[start of EXTRACT PROVIDED]
I've always felt Dana was a straight shooter, telling it like it is. Maybe he exagerated with Fedor, but lets be honest Fedor hasn't beaten a top 5 Heavyweight in 3 years. I'm not saying he can't; I'm saying he hasn't. So I think Dana has a legitimate beef with that as well, especially since Fedor turned down an extreme amount of money to fight Couture.


----------



## nicknj53 (Jun 5, 2008)

I wish more people in sports and in politics for that matter were as open, honest , and raw as Dana White. This guy is the President and CEO of a huge organization and does not give a F*^k. He has the balls to speak the truth and say whats on his mind. Good for him. DANA IS THE MAN


----------



## mtt_c (Jun 15, 2008)

i have new found respect for dana. lot of f bombs..,he really shouldn't single out kimbo-it was elitexc's fault.


----------



## JT42 (Dec 31, 2006)

That was awesome. Dana is always so passionate about everything.


----------



## Rick The Impelr (Oct 5, 2008)

JT42 said:


> That was awesome. Dana is always so passionate about everything.


And that's why the UFC and Dana are BOSS You do things for the love, for the sport. Corrupt hearts crumble.


----------
[end of EXTRACT PROVIDED]
→ **COMPLETE THE FOLLOWING**:
1. Summarize the forum thread about Dana White in two sentences.
2. In the records, swap "Given:" for "Instruction:" in everything from the line containing "Image resolution: width=1190" down to the line containing "Looking at the screenshot, I should (202, 73).", and return only those lines.
The forum thread and the records after it are separate, unrelated material.
[start of SUPPLIED MATERIAL]
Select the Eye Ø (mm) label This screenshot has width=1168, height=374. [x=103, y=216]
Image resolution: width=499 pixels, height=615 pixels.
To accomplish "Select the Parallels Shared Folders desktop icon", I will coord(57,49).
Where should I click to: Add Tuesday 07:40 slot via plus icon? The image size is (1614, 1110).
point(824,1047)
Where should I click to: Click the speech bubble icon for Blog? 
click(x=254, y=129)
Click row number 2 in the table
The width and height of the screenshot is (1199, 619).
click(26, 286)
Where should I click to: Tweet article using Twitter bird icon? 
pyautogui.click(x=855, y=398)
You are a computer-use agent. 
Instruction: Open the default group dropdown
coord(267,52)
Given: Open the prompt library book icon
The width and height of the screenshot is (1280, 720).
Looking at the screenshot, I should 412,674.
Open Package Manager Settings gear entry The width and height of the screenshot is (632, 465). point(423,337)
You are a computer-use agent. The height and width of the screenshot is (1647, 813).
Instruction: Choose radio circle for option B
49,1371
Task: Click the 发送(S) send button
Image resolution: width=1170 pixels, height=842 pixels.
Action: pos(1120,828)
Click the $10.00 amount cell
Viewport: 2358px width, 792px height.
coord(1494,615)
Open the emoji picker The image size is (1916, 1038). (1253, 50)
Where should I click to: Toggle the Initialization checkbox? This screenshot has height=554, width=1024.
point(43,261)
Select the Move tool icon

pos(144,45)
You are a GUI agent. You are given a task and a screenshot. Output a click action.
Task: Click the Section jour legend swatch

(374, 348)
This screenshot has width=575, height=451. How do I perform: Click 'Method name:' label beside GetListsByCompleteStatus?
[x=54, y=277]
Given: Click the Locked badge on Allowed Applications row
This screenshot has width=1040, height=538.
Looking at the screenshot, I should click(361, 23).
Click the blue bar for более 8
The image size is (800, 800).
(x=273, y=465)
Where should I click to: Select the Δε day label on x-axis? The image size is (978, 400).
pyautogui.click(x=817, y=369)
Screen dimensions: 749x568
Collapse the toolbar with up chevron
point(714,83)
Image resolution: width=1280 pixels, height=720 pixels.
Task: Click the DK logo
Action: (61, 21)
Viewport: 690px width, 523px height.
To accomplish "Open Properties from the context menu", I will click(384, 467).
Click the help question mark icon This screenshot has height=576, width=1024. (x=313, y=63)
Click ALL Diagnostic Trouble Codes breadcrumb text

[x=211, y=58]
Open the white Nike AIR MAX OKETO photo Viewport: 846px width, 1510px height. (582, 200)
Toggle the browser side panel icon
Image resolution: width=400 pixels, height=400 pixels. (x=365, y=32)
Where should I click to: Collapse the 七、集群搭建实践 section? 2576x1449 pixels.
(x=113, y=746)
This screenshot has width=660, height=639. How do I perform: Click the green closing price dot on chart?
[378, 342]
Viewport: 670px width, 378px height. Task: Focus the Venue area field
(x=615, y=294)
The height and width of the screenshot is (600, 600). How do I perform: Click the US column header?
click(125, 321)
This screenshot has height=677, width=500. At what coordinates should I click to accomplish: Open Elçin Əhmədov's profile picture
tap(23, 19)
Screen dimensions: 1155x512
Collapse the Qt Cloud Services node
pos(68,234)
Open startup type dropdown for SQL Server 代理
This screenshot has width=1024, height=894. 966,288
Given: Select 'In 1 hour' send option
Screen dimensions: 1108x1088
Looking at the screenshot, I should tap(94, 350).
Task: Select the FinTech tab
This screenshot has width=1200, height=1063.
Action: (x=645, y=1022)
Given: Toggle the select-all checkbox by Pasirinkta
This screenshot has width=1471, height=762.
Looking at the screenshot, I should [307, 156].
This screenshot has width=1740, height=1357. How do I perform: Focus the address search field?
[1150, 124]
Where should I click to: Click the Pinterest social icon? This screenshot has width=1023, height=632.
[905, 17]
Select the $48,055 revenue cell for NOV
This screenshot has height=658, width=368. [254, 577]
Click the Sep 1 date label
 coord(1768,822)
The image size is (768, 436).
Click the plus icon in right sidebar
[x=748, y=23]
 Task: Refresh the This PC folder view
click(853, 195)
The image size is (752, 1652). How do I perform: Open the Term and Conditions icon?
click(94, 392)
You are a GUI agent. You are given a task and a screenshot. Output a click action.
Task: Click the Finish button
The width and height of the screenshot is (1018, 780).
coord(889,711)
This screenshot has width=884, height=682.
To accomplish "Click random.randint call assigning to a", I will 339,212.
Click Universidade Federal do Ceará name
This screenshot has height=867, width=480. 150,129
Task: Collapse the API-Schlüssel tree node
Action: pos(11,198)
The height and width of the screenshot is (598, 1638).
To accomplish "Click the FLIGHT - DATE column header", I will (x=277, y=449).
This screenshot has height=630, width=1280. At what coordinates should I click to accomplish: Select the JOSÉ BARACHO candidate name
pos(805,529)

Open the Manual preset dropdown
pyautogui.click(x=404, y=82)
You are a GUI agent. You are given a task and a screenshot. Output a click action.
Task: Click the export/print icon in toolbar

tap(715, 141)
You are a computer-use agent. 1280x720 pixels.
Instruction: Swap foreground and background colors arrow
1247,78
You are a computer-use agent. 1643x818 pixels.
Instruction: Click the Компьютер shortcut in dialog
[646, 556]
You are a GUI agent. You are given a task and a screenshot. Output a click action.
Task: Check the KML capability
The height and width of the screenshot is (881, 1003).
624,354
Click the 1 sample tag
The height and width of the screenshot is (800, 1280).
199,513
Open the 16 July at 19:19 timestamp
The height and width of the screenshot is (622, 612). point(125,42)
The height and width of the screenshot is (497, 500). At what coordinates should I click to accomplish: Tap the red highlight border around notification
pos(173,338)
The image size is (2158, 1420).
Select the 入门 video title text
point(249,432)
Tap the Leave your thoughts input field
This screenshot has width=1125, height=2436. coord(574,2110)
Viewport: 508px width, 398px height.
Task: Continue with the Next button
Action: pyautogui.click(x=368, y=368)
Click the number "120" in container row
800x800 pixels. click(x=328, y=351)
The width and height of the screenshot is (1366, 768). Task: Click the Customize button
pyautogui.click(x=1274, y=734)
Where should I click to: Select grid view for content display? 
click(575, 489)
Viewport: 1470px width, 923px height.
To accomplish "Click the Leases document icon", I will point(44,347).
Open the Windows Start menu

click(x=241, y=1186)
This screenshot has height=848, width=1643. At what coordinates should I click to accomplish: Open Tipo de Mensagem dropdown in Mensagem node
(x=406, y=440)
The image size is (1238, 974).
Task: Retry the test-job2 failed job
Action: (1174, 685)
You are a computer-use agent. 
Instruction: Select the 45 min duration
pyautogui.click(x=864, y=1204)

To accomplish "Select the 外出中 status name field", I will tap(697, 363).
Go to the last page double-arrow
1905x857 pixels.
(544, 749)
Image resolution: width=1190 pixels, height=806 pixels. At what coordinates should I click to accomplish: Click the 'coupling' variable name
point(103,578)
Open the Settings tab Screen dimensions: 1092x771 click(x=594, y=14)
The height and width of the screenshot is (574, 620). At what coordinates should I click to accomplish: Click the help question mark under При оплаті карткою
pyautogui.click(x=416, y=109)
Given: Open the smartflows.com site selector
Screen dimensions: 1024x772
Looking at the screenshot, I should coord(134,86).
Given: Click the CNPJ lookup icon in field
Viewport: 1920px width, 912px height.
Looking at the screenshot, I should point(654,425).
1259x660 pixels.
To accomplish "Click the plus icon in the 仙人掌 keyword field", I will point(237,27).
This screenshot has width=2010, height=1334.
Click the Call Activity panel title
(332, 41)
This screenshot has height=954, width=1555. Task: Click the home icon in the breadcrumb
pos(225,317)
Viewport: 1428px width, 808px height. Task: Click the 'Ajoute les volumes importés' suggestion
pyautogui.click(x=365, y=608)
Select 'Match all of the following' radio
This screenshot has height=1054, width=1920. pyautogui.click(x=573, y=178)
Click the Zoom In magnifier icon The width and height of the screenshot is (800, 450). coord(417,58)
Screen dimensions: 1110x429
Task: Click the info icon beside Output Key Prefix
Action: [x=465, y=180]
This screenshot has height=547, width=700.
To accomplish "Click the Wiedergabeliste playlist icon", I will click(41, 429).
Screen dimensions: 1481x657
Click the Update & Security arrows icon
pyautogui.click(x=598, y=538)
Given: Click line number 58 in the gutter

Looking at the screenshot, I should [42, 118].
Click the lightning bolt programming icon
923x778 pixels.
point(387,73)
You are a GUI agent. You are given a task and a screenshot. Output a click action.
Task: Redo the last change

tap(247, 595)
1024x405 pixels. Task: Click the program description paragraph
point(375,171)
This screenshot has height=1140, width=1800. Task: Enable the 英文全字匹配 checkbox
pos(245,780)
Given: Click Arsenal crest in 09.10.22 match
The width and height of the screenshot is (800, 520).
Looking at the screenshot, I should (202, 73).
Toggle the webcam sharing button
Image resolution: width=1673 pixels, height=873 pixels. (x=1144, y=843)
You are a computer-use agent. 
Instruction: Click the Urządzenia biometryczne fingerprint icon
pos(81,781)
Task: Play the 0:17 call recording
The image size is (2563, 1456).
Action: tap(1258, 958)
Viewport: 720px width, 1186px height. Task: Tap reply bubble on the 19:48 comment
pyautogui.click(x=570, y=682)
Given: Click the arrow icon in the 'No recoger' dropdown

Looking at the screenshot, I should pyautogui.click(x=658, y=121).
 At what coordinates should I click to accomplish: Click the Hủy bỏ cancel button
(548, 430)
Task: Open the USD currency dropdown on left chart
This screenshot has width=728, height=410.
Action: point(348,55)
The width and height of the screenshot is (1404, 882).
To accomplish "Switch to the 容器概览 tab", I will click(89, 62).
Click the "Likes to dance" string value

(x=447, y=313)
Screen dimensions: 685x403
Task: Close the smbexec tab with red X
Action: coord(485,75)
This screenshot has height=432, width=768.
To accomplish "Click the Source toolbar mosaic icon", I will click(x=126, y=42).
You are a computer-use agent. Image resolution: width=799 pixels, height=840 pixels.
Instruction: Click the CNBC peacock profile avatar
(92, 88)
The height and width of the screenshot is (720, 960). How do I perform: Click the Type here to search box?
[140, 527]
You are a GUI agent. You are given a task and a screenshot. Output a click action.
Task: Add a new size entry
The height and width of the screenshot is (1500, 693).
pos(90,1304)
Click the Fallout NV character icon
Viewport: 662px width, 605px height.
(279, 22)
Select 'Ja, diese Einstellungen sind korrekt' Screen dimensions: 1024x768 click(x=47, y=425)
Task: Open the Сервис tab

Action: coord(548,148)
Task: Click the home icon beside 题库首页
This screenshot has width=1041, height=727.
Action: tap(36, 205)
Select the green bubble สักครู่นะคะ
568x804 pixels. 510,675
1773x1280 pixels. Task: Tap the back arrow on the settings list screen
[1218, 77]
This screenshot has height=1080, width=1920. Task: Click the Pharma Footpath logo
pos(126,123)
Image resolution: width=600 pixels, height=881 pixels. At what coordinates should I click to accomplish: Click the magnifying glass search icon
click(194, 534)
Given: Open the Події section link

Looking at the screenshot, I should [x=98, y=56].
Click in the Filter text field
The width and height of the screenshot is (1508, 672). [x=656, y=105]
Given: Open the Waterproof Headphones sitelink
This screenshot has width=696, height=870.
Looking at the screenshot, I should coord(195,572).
[end of SUPPLIED MATERIAL]
→ **TASK-BY-TASK ANSWERS**:
1. Posters praise Dana White as open, honest, and passionate, saying he tells it like it is and speaks his mind. One defends his complaint about Fedor, who hasn't beaten a top 5 heavyweight in three years and turned down a huge sum to fight Couture, while another says Dana shouldn't single out Kimbo because it was EliteXC's fault.

2.
Image resolution: width=1190 pixels, height=806 pixels. At what coordinates should I click to accomplish: Click the 'coupling' variable name
point(103,578)
Open the Settings tab Screen dimensions: 1092x771 click(x=594, y=14)
The height and width of the screenshot is (574, 620). At what coordinates should I click to accomplish: Click the help question mark under При оплаті карткою
pyautogui.click(x=416, y=109)
Instruction: Open the smartflows.com site selector
Screen dimensions: 1024x772
Looking at the screenshot, I should coord(134,86).
Instruction: Click the CNPJ lookup icon in field
Viewport: 1920px width, 912px height.
Looking at the screenshot, I should point(654,425).
1259x660 pixels.
To accomplish "Click the plus icon in the 仙人掌 keyword field", I will point(237,27).
This screenshot has width=2010, height=1334.
Click the Call Activity panel title
(332, 41)
This screenshot has height=954, width=1555. Task: Click the home icon in the breadcrumb
pos(225,317)
Viewport: 1428px width, 808px height. Task: Click the 'Ajoute les volumes importés' suggestion
pyautogui.click(x=365, y=608)
Select 'Match all of the following' radio
This screenshot has height=1054, width=1920. pyautogui.click(x=573, y=178)
Click the Zoom In magnifier icon The width and height of the screenshot is (800, 450). coord(417,58)
Screen dimensions: 1110x429
Task: Click the info icon beside Output Key Prefix
Action: [x=465, y=180]
This screenshot has height=547, width=700.
To accomplish "Click the Wiedergabeliste playlist icon", I will click(41, 429).
Screen dimensions: 1481x657
Click the Update & Security arrows icon
pyautogui.click(x=598, y=538)
Instruction: Click line number 58 in the gutter

Looking at the screenshot, I should [42, 118].
Click the lightning bolt programming icon
923x778 pixels.
point(387,73)
You are a GUI agent. You are given a task and a screenshot. Output a click action.
Task: Redo the last change

tap(247, 595)
1024x405 pixels. Task: Click the program description paragraph
point(375,171)
This screenshot has height=1140, width=1800. Task: Enable the 英文全字匹配 checkbox
pos(245,780)
Instruction: Click Arsenal crest in 09.10.22 match
The width and height of the screenshot is (800, 520).
Looking at the screenshot, I should (202, 73).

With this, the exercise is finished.